It took two months for Vincent Simmons to be arrested, tried and convicted in the sex assault of twin teenage girls ─ and another four decades to get back into a courtroom to argue he didn't do it.
After numerous failed appeals, Simmons, 65, returned to the 12th Judicial Circuit Court in a wheelchair on Wednesday to take what could be his last shot to prove he is innocent.
This time his hopes hinge on the emergence of an alibi witness, tracked down all these years later, who says prosecutors ignored her.gi
"He was excited to be back in court," Simmons' lawyer, Robert Hjortsberg, said. "Getting him there was a win in itself."
Hjortsberg is hoping to use the newly found witness to reopen the case and persuade a judge that Simmons, a black man, was wrongly convicted of assaulting the white 14-year-old sisters.
Avoyelles Parish District Attorney Charles Riddle III, who was not involved in the original prosecution, says there was nothing wrong with the case. And he questioned why the woman waited so long to step forward with information that he didn't consider new or groundbreaking.
"We find it hard to believe that someone after 40 years is just coming around," Riddle said. "And we have not had a chance to talk with her."
Simmons' appearance in tiny Marksville has torn open a new page in his saga, made famous in "The Farm," an Academy Award-nominated documentary about the Louisiana State Penitentiary, the notorious prison in Angola where Simmons is serving his double 50-year sentences. Simmons was one of several Angola inmates featured in the film; its makers returned to Simmons for a followup called "Shadows of Doubt" that questioned the case against him and documented a meeting with his accusers.

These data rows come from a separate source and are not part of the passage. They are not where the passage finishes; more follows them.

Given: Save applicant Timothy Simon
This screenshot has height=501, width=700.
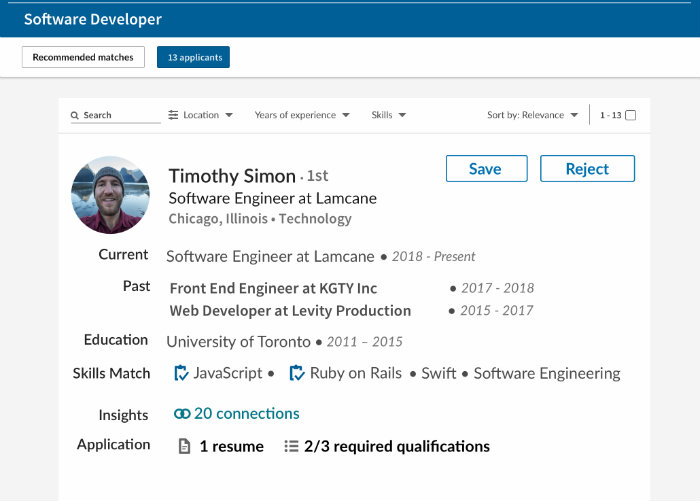Looking at the screenshot, I should (x=487, y=169).
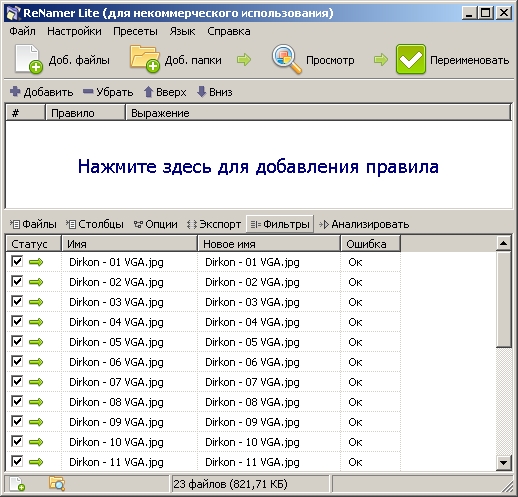Click the Добавить plus rule icon
The width and height of the screenshot is (518, 497).
pyautogui.click(x=15, y=91)

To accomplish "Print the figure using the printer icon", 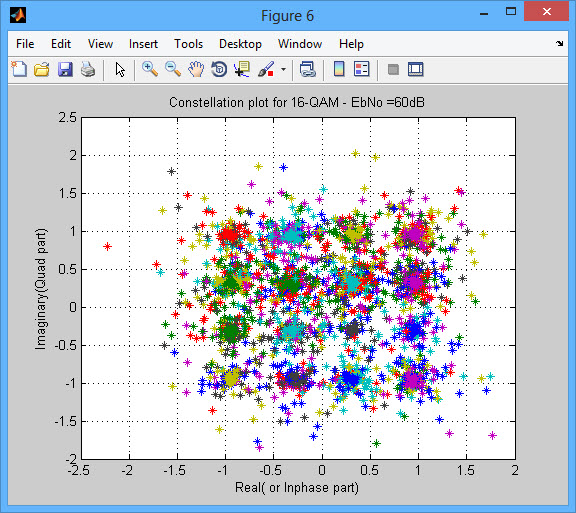I will [88, 69].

The two victims have maintained in public statements throughout Simmons' imprisonment that they remain convinced of his guilt.
For the victims and others who believe in Simmons conviction, his notoriety is a source of frustration and presents unfair portrayals of their small central Louisiana community. But Simmons' team of supporters, including advocates who weren't alive when he was prosecuted, see his case as an example of how racism, investigative tunnel vision and prosecutorial misdeeds fuel wrongful convictions.
Simmons supporters tracked down the new witness, Pamela Jones, in Virginia, and persuaded her to provide a sworn affidavit in 2015. After that, New Orleans lawyer Robert Hjortsberg met Simmons in prison and agreed to take on the case. He crafted a motion, filed in July, citing Jones' affidavit and asking for Simmons' conviction to be thrown out.
A judge has yet to rule on whether to hold hearings on that motion. The court must first deal with a motion Simmons made years earlier on his own behalf arguing that a local judge be barred from taking part in his case because he once worked for the district attorney's office.
That was the purpose of Wednesday's hearing, which Simmons attended but did not say anything on the record. Riddle said he did not oppose Simmons' request. The hearing ended with a judge ─ not the one Simmons wants recused ─ asking both sides to submit briefs and saying he'd rule at a later date.
When that issue is taken care of, the court can turn to Simmons' latest request for post-conviction relief. It centers on Jones' July 2015 affidavit, in which she said she'd been at a bar with Simmons the entire night of May 9, 1977, when the sisters said they were raped . She said she remained haunted that she'd never been called to testify at Simmons' trial, but for decades wasn't sure she could do anything.
According to her affidavit, Jones said that after learning about Simmons' arrest, she and another bar patron, John Mose, called the Avoyelles Parish District Attorney's office and told someone that she knew Simmons was innocent. The person said someone else would get back to her, but no one did, Jones said.
Jones said she and Mose later went to the district attorney's office in person, telling an investigator the same thing. He told her someone would get in touch with them, she said.
The prosecution of Simmons relied on the victims' identification of Simmons and involved little forensic evidence. Mose took the stand for Simmons' defense, but his criminal record undermined his testimony, Hjortsberg said.
Jones, meanwhile, never heard from investigators, she said. She heard about Simmons' July 1977 trial only after it was over, and didn't think there was anything more she could do.
Hjortsberg says that Jones' statement shows that prosecutors withheld evidence that could have changed the outcome of the trial. His July court filing also says the victims identified Simmons from a lineup in which he was the only one wearing handcuffs, and alleges that prosecutors did not share a physician's report that raised questions about one of the victim's descriptions of the attacker having sexual intercourse with her. (Simmons was initially charged with aggravated rape but was ultimate convicted of attempted aggravated rape).
Hjortsberg attached to his motion the victims' statements to investigators. In one, a sister says that "all blacks look alike to me."
It will be up to a judge to decide whether Jones' affidavit is enough to call the prosecution of Simmons into doubt ─ or at least hold a hearing on the issue.
To Riddle, it's all a repeat of issues raised in prior appeals, which have failed.
"This may be the 13th or 14th or 15th post-conviction filing, most alleging the same things, issues that have been discussed over and over," he said.